Attribution and Threat Landscape
Linguistic artifacts found within the malware code are consistent with Chinese-speaking actors, though researchers have not yet made a definitive attribution to a specific APT group. The ultimate motive—whether cyber espionage, "big game hunting," or another objective—remains unconfirmed. Additionally, it is unclear if the command-and-control server remains active or under attacker control. Since there are no retroactive patches for the compromised versions, manual remediation is the only viable path for those who ran the trojanized installers.
This case represents a troubling evolution in the APT landscape: the ability to leverage institutional trust in software vendors to host dormant payloads at a global scale. The surgical selection of second-stage victims from millions of potential targets demonstrates that the greatest danger lies not in the volume of distribution, but in the ability to remain invisible within everyday software. Organizations must move away from the assumption that digital signatures and official sources are sufficient security guarantees, adopting a model of continuous verification based on an assumption of compromise.

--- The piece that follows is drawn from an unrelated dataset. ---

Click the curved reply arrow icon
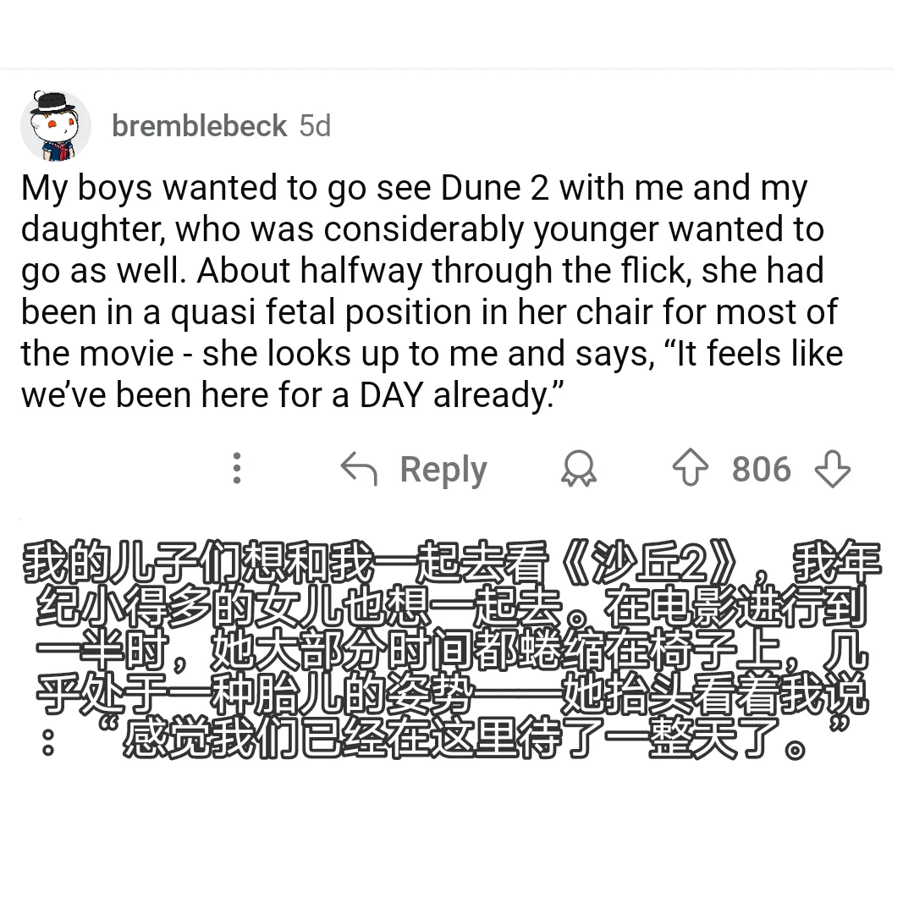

Frequently Asked Questions
Are the paid versions of DAEMON Tools safe?
AVB Disc Soft stated that "The issue was limited to the free DAEMON Tools Lite version and did not affect any of our other products." However, Kaspersky has not independently verified the status of the Pro or Ultra editions, and the distribution pipeline compromise details have not been made public. Independent verification is advised.
Could the malware still be active on infected systems?
The current status of the env-check.daemontools[.]cc C2 server is unknown. Compromised systems may still harbor persistent artifacts or silent backdoors. A complete system cleanup is necessary; simple uninstallation of the software may not be sufficient to remove the threat.
Why did the attack go undetected for nearly a month?
Because the files were distributed via the official website and signed with valid digital certificates, they bypassed the standard checks that both users and automated perimeter defenses rely upon. This allowed the anomaly to remain technically invisible until Kaspersky's deep-dive analysis uncovered the routine.
Information verified against cited sources and current as of the time of publication.